The overall development method must include the following elements:

·          An overall application development process;

·          A procedural component development sub-process;

·          A knowledge-based component development sub-process;

·          A set of artifacts to build at each step of each process and sub-process;

·          A set of languages to specify these artifacts;

·          A set of consistency and completeness constraints on both individual artifacts and their relationships.

The associated tool and component set must include the following elements:

·          A development process and sub-process management tool;

·          A set of editors for the artifacts;

·          An integrated artifact repository;

·          An engine for searching needed artifacts within the repository and on the web;

·          A set of automated validation and testing services for individual artifacts and their relationships;

·          A set of transformation engines and transformation rule bases to automatically generate or reverse engineer artifacts at a given abstraction level (knowledge level, formalization level, implementation level) and process stage (requirement, refinement, programming, testing), from artifacts at another level and/or stage;

·          A set of AR components that are tested and easily extensible and reusable;

·          A set of interoperability interfaces between these different tools.

The ROARS project focuses on only a subset of such method elements and tools listed above. This subset includes:

·          A model-driven, component-based sub-process for the development of knowledge-based systems;

·          The set of artifacts to produce at each step of this sub-process;

·          A set of reusable and extensible AR components for deduction, abduction, belief revision, inheritance, finite domain constraint solving and their seamless integration;

·          An engine to search artifacts and components in the repository and on the web, assembled from theses AR components;

·          A model transformation engine assembled from these AR components;

·          A model transformation base to certify component conformity to the engineering method guidelines.

For the remaining method elements and tools, the ROARS project intends to maximize reuse of adequate available solutions and standards. In particular, it is committed to reuse:

·          The standard object-oriented modeling, meta-modeling and model transformation languages defined by the Object Management Group (OMG, to specify software artifacts at the knowledge level, including UML2.0 [53], OCL2.0 [53], MOF2.0 [63] and QVT [64];

·          The aspect-oriented extension of Java, Aspect J [61] and its component-based extension, JavaBeans [65] or alternatively the corresponding Aspect# and C#.Net to specify software artifacts at the implementation level;

·          UML modeling tools such as IBM Rational Software Modeler [56] or Objecteering UML Modeler and Profile Builder [67]  for editing the knowledge-level artifacts;

·          The KobrA model-driven, component-based, object-oriented software engineering methodology [5] as a starting point to be adapted and extended for all the development processes.

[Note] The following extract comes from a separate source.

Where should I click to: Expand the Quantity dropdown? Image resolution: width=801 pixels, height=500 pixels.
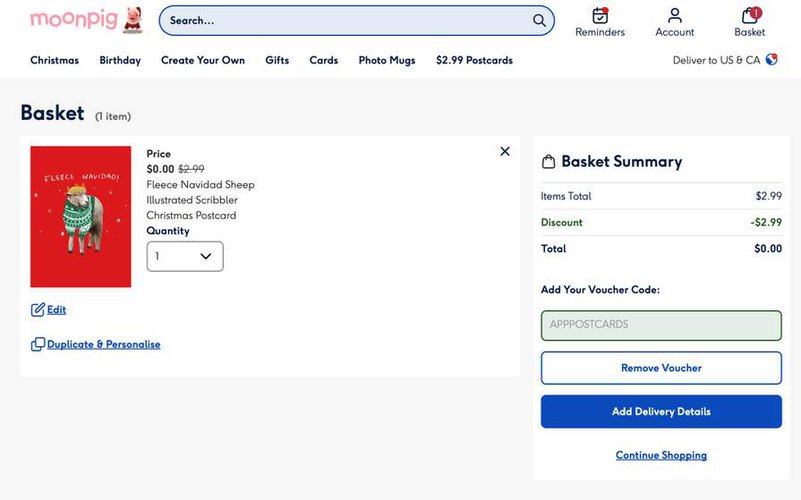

ROARS is also committed to reuse, through their syntactic and semantic integration, two expressive and versatile formalisms that are simultaneously knowledge representation languages with well-defined logic-based formal semantics and Turing-complete, general purpose, concurrent programming languages:

·          CHRD (Constraint Handling Rules with Disjunctive bodies) [24], [47], a term rewriting language (a.k.a. CHRV in the literature);

·          TFL (Transaction Frame Logic) [57] [48] [49] [58] [69] a logic programming language.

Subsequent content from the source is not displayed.